Material supplied:
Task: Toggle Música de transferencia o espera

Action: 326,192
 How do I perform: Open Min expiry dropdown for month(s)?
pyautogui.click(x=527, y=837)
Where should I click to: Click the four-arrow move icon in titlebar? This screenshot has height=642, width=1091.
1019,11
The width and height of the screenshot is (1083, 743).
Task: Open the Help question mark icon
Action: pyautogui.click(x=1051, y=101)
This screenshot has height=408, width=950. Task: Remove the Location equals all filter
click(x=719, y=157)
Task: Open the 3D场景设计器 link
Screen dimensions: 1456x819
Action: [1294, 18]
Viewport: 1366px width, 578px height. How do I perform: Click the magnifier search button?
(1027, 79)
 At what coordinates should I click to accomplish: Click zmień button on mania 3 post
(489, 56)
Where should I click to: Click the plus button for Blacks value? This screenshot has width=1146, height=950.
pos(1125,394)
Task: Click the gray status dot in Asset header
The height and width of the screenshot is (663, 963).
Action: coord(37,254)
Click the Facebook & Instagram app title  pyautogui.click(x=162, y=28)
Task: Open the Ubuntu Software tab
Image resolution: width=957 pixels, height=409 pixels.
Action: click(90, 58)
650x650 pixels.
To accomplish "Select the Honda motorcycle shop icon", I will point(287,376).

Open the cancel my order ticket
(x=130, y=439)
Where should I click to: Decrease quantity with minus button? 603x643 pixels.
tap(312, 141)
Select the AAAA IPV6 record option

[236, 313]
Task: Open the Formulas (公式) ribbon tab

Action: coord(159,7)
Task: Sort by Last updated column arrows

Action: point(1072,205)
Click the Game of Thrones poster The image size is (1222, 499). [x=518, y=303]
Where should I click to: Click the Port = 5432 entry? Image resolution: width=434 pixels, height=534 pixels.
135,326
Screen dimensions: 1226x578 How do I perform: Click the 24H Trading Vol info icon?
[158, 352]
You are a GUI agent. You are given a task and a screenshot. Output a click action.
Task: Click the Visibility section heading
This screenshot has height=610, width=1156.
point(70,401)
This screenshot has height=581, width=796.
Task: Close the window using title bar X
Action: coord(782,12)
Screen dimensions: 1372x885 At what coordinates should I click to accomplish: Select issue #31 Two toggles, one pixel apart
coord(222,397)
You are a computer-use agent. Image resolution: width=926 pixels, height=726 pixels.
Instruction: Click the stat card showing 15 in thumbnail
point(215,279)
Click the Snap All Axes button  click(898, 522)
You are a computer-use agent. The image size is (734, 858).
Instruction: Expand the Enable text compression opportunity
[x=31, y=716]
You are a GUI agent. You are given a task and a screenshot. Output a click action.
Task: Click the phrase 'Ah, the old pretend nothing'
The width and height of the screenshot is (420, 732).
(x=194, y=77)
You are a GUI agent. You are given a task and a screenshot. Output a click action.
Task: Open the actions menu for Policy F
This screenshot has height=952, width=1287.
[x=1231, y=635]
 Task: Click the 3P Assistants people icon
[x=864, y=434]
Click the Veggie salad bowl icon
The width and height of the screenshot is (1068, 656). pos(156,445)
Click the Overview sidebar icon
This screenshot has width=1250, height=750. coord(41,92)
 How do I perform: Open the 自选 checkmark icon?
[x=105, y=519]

Given request: Format every line of the entries above as a Markdown table with two columns, Row and Line, numbering the rows in order and omitting blank lines.

Finished exercise:
| Row | Line |
|---|---|
| 1 | Task: Toggle Música de transferencia o espera |
| 2 | Action: 326,192 |
| 3 |  How do I perform: Open Min expiry dropdown for month(s)? |
| 4 | pyautogui.click(x=527, y=837) |
| 5 | Where should I click to: Click the four-arrow move icon in titlebar? This screenshot has height=642, width=1091. |
| 6 | 1019,11 |
| 7 | The width and height of the screenshot is (1083, 743). |
| 8 | Task: Open the Help question mark icon |
| 9 | Action: pyautogui.click(x=1051, y=101) |
| 10 | This screenshot has height=408, width=950. Task: Remove the Location equals all filter |
| 11 | click(x=719, y=157) |
| 12 | Task: Open the 3D场景设计器 link |
| 13 | Screen dimensions: 1456x819 |
| 14 | Action: [1294, 18] |
| 15 | Viewport: 1366px width, 578px height. How do I perform: Click the magnifier search button? |
| 16 | (1027, 79) |
| 17 |  At what coordinates should I click to accomplish: Click zmień button on mania 3 post |
| 18 | (489, 56) |
| 19 | Where should I click to: Click the plus button for Blacks value? This screenshot has width=1146, height=950. |
| 20 | pos(1125,394) |
| 21 | Task: Click the gray status dot in Asset header |
| 22 | The height and width of the screenshot is (663, 963). |
| 23 | Action: coord(37,254) |
| 24 | Click the Facebook & Instagram app title  pyautogui.click(x=162, y=28) |
| 25 | Task: Open the Ubuntu Software tab |
| 26 | Image resolution: width=957 pixels, height=409 pixels. |
| 27 | Action: click(90, 58) |
| 28 | 650x650 pixels. |
| 29 | To accomplish "Select the Honda motorcycle shop icon", I will point(287,376). |
| 30 | Open the cancel my order ticket |
| 31 | (x=130, y=439) |
| 32 | Where should I click to: Decrease quantity with minus button? 603x643 pixels. |
| 33 | tap(312, 141) |
| 34 | Select the AAAA IPV6 record option |
| 35 | [236, 313] |
| 36 | Task: Open the Formulas (公式) ribbon tab |
| 37 | Action: coord(159,7) |
| 38 | Task: Sort by Last updated column arrows |
| 39 | Action: point(1072,205) |
| 40 | Click the Game of Thrones poster The image size is (1222, 499). [x=518, y=303] |
| 41 | Where should I click to: Click the Port = 5432 entry? Image resolution: width=434 pixels, height=534 pixels. |
| 42 | 135,326 |
| 43 | Screen dimensions: 1226x578 How do I perform: Click the 24H Trading Vol info icon? |
| 44 | [158, 352] |
| 45 | You are a GUI agent. You are given a task and a screenshot. Output a click action. |
| 46 | Task: Click the Visibility section heading |
| 47 | This screenshot has height=610, width=1156. |
| 48 | point(70,401) |
| 49 | This screenshot has height=581, width=796. |
| 50 | Task: Close the window using title bar X |
| 51 | Action: coord(782,12) |
| 52 | Screen dimensions: 1372x885 At what coordinates should I click to accomplish: Select issue #31 Two toggles, one pixel apart |
| 53 | coord(222,397) |
| 54 | You are a computer-use agent. Image resolution: width=926 pixels, height=726 pixels. |
| 55 | Instruction: Click the stat card showing 15 in thumbnail |
| 56 | point(215,279) |
| 57 | Click the Snap All Axes button  click(898, 522) |
| 58 | You are a computer-use agent. The image size is (734, 858). |
| 59 | Instruction: Expand the Enable text compression opportunity |
| 60 | [x=31, y=716] |
| 61 | You are a GUI agent. You are given a task and a screenshot. Output a click action. |
| 62 | Task: Click the phrase 'Ah, the old pretend nothing' |
| 63 | The width and height of the screenshot is (420, 732). |
| 64 | (x=194, y=77) |
| 65 | You are a GUI agent. You are given a task and a screenshot. Output a click action. |
| 66 | Task: Open the actions menu for Policy F |
| 67 | This screenshot has height=952, width=1287. |
| 68 | [x=1231, y=635] |
| 69 |  Task: Click the 3P Assistants people icon |
| 70 | [x=864, y=434] |
| 71 | Click the Veggie salad bowl icon |
| 72 | The width and height of the screenshot is (1068, 656). pos(156,445) |
| 73 | Click the Overview sidebar icon |
| 74 | This screenshot has width=1250, height=750. coord(41,92) |
| 75 |  How do I perform: Open the 自选 checkmark icon? |
| 76 | [x=105, y=519] |